Le week-end dernier, à Villemur-sur-Tarn (Midi-Pyrénées), le réalisateur José Alcala présentait aux salariés de Molex le documentaire retraçant la lutte qu’ils ont menée suite à l’annonce de la fermeture de leur usine par l’équipementier américain.
Entre deux fictions (le très beau Alex en 2005 et un film avec Catherine Frot qui devrait sortir en avril 2011), José Alcala a passé un an avec les salariés de Molex pour filmer leur lutte contre la fermeture du site de Villemur, entre décembre 2008 et novembre 2009. Le réalisateur présentait Les Molex, des gens debout ce week-end aux anciens ouvriers de l’usine, à quelques centaines de mètres du lieu où ils venaient travailler il y a encore deux ans.
{"type":"Pave-Haut2-Desktop"}
« C’est poignant de revenir sur des choses dont on ne se rappelle même plus, c’est assez représentatif de ce qu’on a vécu », a déclaré à l’AFP Eric Pregno, un ancien ouvrier.
Le film suit, caméra au poing, les espoirs et les désillusions des salariés de l’équipementier automobile, de l’annonce de la fermeture de l’usine par le groupe américain au départ des outils de travail.
La lutte, entre séquestration et attaque en justice
A 20 minutes, le réalisateur explique les raisons du choix de son sujet :
« Je voulais tourner un sujet sur la crise et j’ai été saisi par la détermination de ces hommes à sauver leur entreprise et par leur exemplarité dans leur combat. »
Si le film débute au réveillon de la fin d’année 2008, le combat des salariés s’était engagé quelques mois plus tôt, dès l’annonce de la fermeture du site, le 23 octobre 2008. Au nom de la compétitivité, le groupe annonce qu’il prévoit de délocaliser la production en Europe de l’Est, alors qu’il fait un bénéfice net de 1,2 millions d’euros pour 40 millions de chiffre d’affaires.
Les onze mois de lutte des 288 salariés licenciés sont traversés par de nombreuses assemblées générales et quelques opérations de communication auprès des médias.
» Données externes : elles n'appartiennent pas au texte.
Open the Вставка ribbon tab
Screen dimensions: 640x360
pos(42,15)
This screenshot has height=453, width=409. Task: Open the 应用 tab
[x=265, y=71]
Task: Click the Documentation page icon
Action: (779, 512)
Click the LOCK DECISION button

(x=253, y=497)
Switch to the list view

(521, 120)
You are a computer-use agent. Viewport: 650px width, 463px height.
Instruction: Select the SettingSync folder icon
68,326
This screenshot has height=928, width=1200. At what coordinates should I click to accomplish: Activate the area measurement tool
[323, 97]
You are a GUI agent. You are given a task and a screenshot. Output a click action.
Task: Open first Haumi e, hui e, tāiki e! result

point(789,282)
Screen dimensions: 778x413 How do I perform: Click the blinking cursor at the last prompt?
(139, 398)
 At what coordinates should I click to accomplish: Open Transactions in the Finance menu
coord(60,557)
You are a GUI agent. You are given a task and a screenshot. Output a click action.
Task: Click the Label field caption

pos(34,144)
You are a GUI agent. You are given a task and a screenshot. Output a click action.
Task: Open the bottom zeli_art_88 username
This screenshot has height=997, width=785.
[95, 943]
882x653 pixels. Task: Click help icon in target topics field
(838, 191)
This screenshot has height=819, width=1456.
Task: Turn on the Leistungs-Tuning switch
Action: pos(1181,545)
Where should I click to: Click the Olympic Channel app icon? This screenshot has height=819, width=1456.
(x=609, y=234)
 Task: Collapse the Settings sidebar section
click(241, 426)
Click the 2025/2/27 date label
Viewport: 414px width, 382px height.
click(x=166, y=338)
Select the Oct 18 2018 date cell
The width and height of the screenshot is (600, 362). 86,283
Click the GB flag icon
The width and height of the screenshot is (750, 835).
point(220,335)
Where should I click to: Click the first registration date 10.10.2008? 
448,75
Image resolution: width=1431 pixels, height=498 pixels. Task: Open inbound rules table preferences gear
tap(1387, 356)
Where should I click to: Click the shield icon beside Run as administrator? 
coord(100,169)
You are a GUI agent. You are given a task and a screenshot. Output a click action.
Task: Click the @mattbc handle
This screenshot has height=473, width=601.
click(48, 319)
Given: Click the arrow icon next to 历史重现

En plus des manifestations de soutien des habitants de Villemur-sur-Tarn, les ouvriers décident de séquestrer le temps d’une nuit le cogérant du site et la directrice des ressources humaines.
La projection du film, un an après la fermeture définitive du site, a renforcé l’amertume des ouvriers, comme l’exprime Jacques, un ancien salarié qui avait travaillé 32 ans pour Molex, à Emmanuel Haillot, journaliste à La Dépêche :
« On nous a tués et on n’a rien pu faire. C’est épouvantable de voir sur ces images comment on s’est fait avoir… »
La fiction pour mieux accepter la réalité
Dans les années 2000, de nombreux documentaires ont été réalisés dans le cadre de fermetures d’entreprises. Le film de Luc Decaster, Rêve d’usine, sorti en 2003, suivait les dernières semaines de travail des salariés au sein de l’usine Epéda à Mer (Loir-et-Cher). Le plan de licenciement avait surpris tout le personnel, qui faisait encore des heures supplémentaires les semaines précédant son annonce. Le film s’attachait ainsi à voir les ouvriers accepter peu à peu la réalité.
Le film de Marianna Otero, Entre nos mains, sorti cette année, mettait en avant le besoin de fiction contre la réalité : en suivant les ouvrières d’une usine de lingerie féminine, Starissima, monter leur propre coopérative suite à la faillite de l’entreprise, il s’agissait d’encourager l’imagination et d’y croire jusqu’au bout, coûte que coûte. Le film se terminait d’ailleurs sur une magnifique séquence de comédie musicale interprétée par les ouvrières elles-mêmes.
Dans le cas de Molex, un an après la fermeture du site, les ouvriers, dont 200 sont encore au chômage, n’ont pas dit leur dernier mot : en septembre, ils ont engagé une action devant les prud’hommes pour faire reclasser les licenciements économiques en licenciements abusifs. Dès l’annonce de cette attaque en justice, l’industriel américain, qui annonce un chiffre record de 33% sur le troisième trimestre, a arrêté de financer le plan social de l’usine.
Le documentaire de José Alcala, qui sera diffusé fin janvier sur Arte, ne dévoilera donc pas le fin mot de l’histoire : au-delà du cinéma, le combat continue.